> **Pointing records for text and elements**
#####
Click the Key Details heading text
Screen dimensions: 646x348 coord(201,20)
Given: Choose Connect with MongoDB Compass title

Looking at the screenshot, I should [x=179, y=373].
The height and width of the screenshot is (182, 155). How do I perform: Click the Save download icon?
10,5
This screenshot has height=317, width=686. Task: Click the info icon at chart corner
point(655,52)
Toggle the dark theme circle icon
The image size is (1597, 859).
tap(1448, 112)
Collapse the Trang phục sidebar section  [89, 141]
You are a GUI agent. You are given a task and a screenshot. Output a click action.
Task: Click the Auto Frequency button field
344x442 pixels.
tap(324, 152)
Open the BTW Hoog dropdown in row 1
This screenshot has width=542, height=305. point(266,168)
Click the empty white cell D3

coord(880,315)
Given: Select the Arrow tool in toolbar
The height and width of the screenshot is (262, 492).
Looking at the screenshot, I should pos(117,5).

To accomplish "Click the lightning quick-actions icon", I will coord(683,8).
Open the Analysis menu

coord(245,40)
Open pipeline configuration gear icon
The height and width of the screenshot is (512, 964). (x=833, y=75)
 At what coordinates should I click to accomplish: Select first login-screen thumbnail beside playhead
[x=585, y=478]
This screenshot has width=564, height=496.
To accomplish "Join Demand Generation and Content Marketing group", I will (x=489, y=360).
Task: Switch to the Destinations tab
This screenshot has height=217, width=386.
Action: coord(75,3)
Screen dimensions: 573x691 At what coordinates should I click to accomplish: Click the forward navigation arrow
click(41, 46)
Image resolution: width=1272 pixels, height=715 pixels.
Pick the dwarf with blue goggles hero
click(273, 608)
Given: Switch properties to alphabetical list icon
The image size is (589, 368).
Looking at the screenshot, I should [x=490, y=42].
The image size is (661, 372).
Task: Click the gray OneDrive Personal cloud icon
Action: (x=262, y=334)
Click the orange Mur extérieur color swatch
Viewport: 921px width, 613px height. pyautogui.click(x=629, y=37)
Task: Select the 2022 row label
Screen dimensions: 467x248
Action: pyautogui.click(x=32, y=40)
#####
> **WORK INSTRUCTIONS**
Copy these records line for line, without changing anything.

> **OUTPUT OF THE EXERCISE**
Click the Key Details heading text
Screen dimensions: 646x348 coord(201,20)
Given: Choose Connect with MongoDB Compass title

Looking at the screenshot, I should [x=179, y=373].
The height and width of the screenshot is (182, 155). How do I perform: Click the Save download icon?
10,5
This screenshot has height=317, width=686. Task: Click the info icon at chart corner
point(655,52)
Toggle the dark theme circle icon
The image size is (1597, 859).
tap(1448, 112)
Collapse the Trang phục sidebar section  [89, 141]
You are a GUI agent. You are given a task and a screenshot. Output a click action.
Task: Click the Auto Frequency button field
344x442 pixels.
tap(324, 152)
Open the BTW Hoog dropdown in row 1
This screenshot has width=542, height=305. point(266,168)
Click the empty white cell D3

coord(880,315)
Given: Select the Arrow tool in toolbar
The height and width of the screenshot is (262, 492).
Looking at the screenshot, I should pos(117,5).

To accomplish "Click the lightning quick-actions icon", I will coord(683,8).
Open the Analysis menu

coord(245,40)
Open pipeline configuration gear icon
The height and width of the screenshot is (512, 964). (x=833, y=75)
 At what coordinates should I click to accomplish: Select first login-screen thumbnail beside playhead
[x=585, y=478]
This screenshot has width=564, height=496.
To accomplish "Join Demand Generation and Content Marketing group", I will (x=489, y=360).
Task: Switch to the Destinations tab
This screenshot has height=217, width=386.
Action: coord(75,3)
Screen dimensions: 573x691 At what coordinates should I click to accomplish: Click the forward navigation arrow
click(41, 46)
Image resolution: width=1272 pixels, height=715 pixels.
Pick the dwarf with blue goggles hero
click(273, 608)
Given: Switch properties to alphabetical list icon
The image size is (589, 368).
Looking at the screenshot, I should [x=490, y=42].
The image size is (661, 372).
Task: Click the gray OneDrive Personal cloud icon
Action: (x=262, y=334)
Click the orange Mur extérieur color swatch
Viewport: 921px width, 613px height. pyautogui.click(x=629, y=37)
Task: Select the 2022 row label
Screen dimensions: 467x248
Action: pyautogui.click(x=32, y=40)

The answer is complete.